Off to the kitchen, I opened the freezer door. No idea why. And there were the box of creme sticks, my reward for randomly opening the freezer. I took out another one for lunch, and the ingredients for crosatta--a bag of frozen blueberries in crosatta dressing and a frozen crust.

I ate lunch while the blueberries and crust thawed a bit, and then came to see if my computer still computes. Thunderstorms and flooding for the next several hours. Which explains:


Lunch is over, the crosatta is done. I wish you all a warmer and dryer Labor Day holiday. Be well. Take a deep breath and smell this crosatta.

And to tickle your heart, have a look at Where the Towels Live. My best, oldest friend has given off living in the south and moved back to summer sunshine and winter snow in northeastern Ohio.

Friday, September 4, 2020

Changing time

 The other morning, heading down the steps to an appointment, there in the big sedum pot, a little purple colchicum blossom had worked its way through the mat of fleshy vines and begun to open.


I carefully cleaned out all the other growth, even some weeds, to admire the little fellow.  This bulb has followed me since childhood. My dad presented me with some every fall, from his treasured collection. I wonder where all they may be planted now.






I realized I should see it before it's gone. I was right; it's full open. I'll bank up the soil to protect the bulb this winter, which is forecast to be harsh. Like they all aren't, one way or another. Next spring I'll plant the pot in perennials. My great bulb experiment failed.

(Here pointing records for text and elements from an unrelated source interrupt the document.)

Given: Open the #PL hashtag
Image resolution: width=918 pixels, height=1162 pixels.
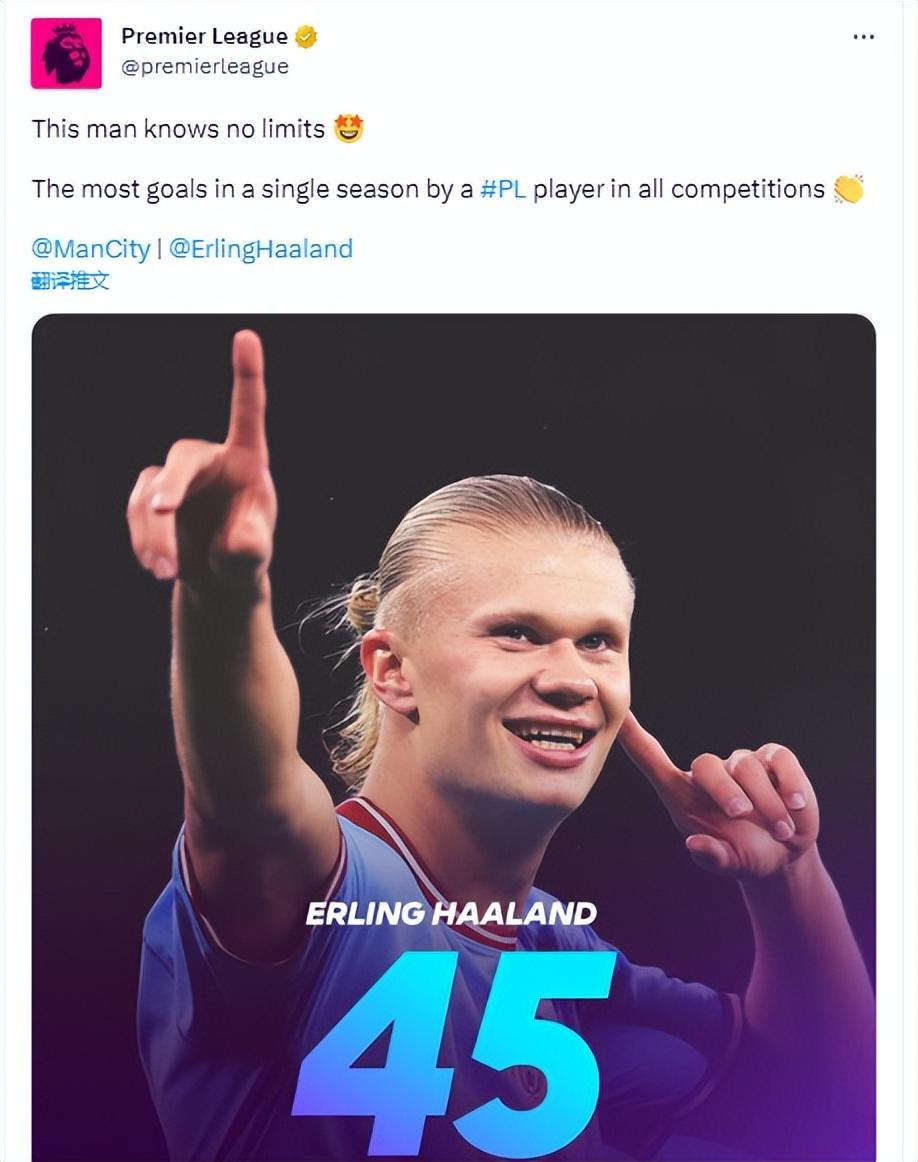Looking at the screenshot, I should [x=503, y=189].
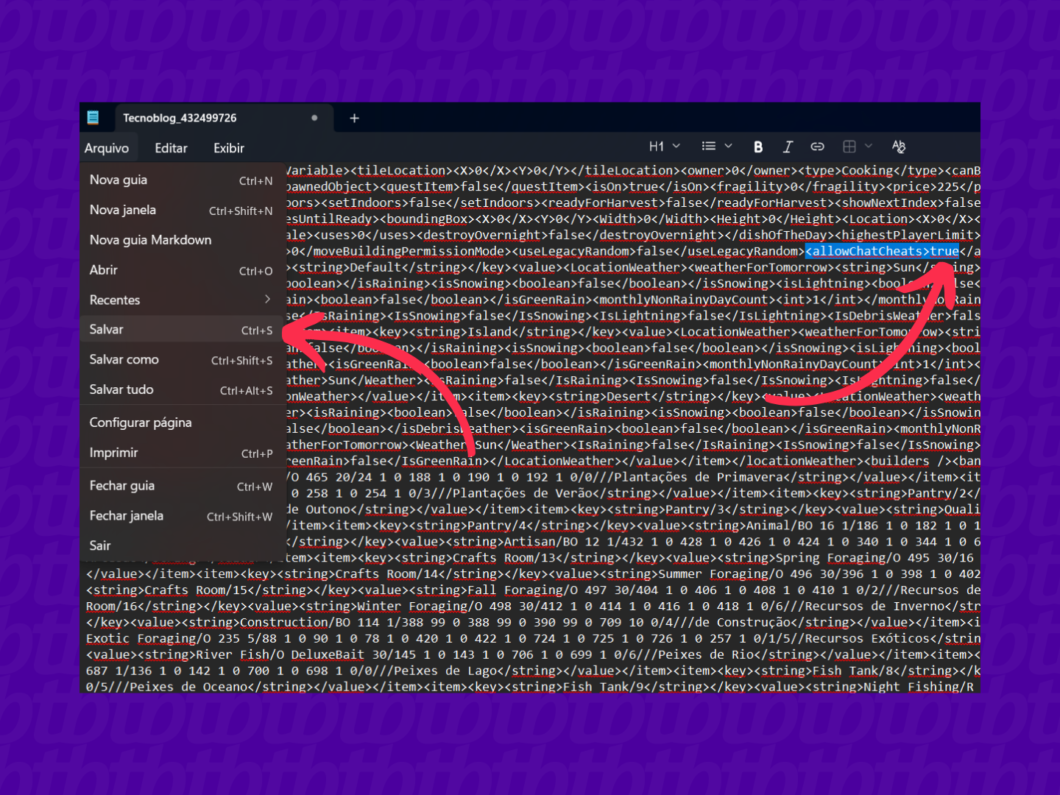Image resolution: width=1060 pixels, height=795 pixels.
Task: Click the table icon in toolbar
Action: 849,147
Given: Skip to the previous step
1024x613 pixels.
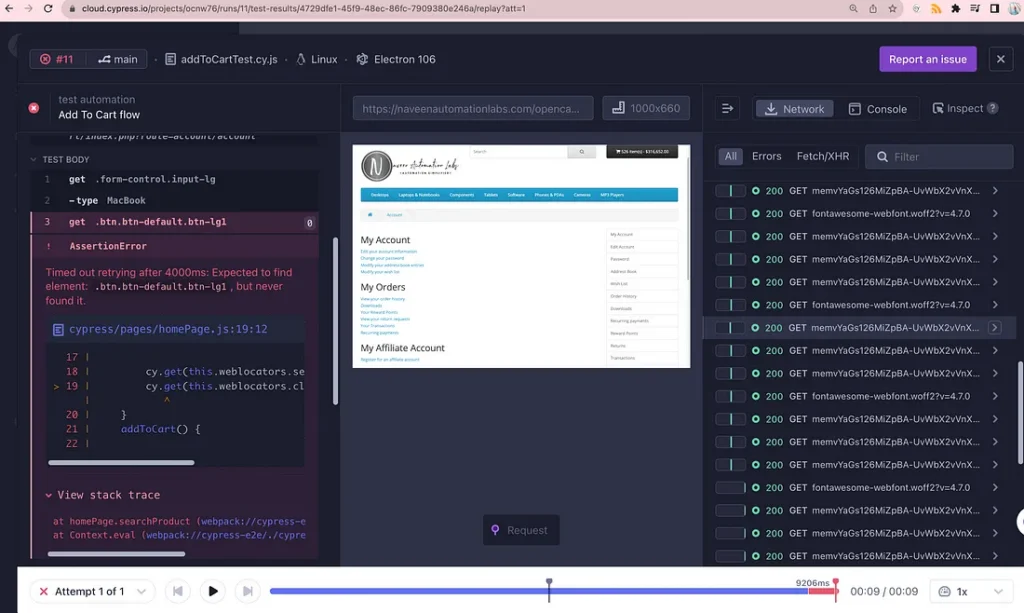Looking at the screenshot, I should click(177, 591).
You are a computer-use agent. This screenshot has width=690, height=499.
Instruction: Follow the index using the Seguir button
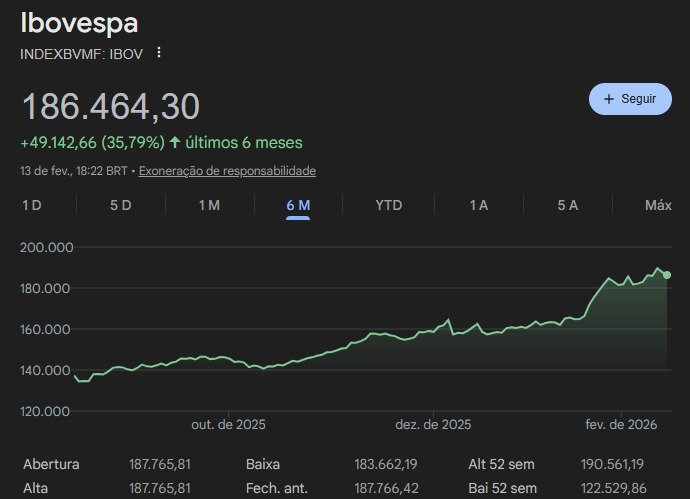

Pig and zinnias were a success. Pig's nose has been in the bouquet for the last week. I want bigger zinnias next year. I noted same on my May, 2021 calendar. The beginning of a happy new summer and our country beginning to be better.


I've begun the next warp, grass green. And while today is trash day, it also is the day I expected delivery of a new box of warp. Things like this make an old woman anxious. Big box! What if Jim and his big UPS truck had to defer to big trash trucks, or worse yet, the box is balanced on his shoulder and.....


But the box was safely deposited on my very own Percy, under the supervision of you know who. All in a day's work. I wheeled it to the studio.


Tomorrow's job is reorganize the thread shelf and unload the colors.


I looked down and realized I'm not just a number, I have a name. It's been a little interesting fooling with positioning pictures, but not enough to do it again.



Tuesday, September 1, 2020

Where the towels live

 Three cheers for Margaret Butterworth. She sent me a wonderful idea, and it has become a new page, Where the towels live.

The concept sent me from chuckling to laughing out loud, when she sent me to the Instagram page she knows of. A young tradie made safe and stylish sunglasses for tradies. He promotes them through his Instagram account, Safestyle Eyewear. Send a picture wearing them on the job, be entered for a weekly prize.

I've woven my towel probably since 1988. I know everywhere I've flung them into the fray, how much baby food wiped from little mouths, mud from dog paws, on and on and much better, much worse. 

If I can find it in the drawer, I'll post the towel a granddaughter used for a cutting board.  I wonder if my sister will take a picture of Tom's head mopping towel hanging from his back pocket. 

And of course, towels mostly hang quietly in the kitchen, on the oven rack, in the fridge handle, on a towel rack, waiting to be put into action. I wonder if towels talk to each other at night.

Send a picture of your towel, in action or at rest. I'll post it on the blog page, in the order received. I'll post and link to your blog, and tell the city and state. If you want the towel to remain anonymous, so be it. I'll still recognize it.


 This towel came with us from the old house, so it was made between 1988 and 2002. Granddaughter used the towel for a cutting board, and sliced through an inch or so of threads. As it was one of two towels we brought from the old house, she scrabbled for a scrap of cloth and "mended" it. Towel lives on.

No prizes, just chuckles. I won't take this to Instagram yet. That format still intimidates me, and takes too much time. I would be better off weaving.

I do hope you will like the new page and send pictures of your towels for me to post. Thank you Margaret.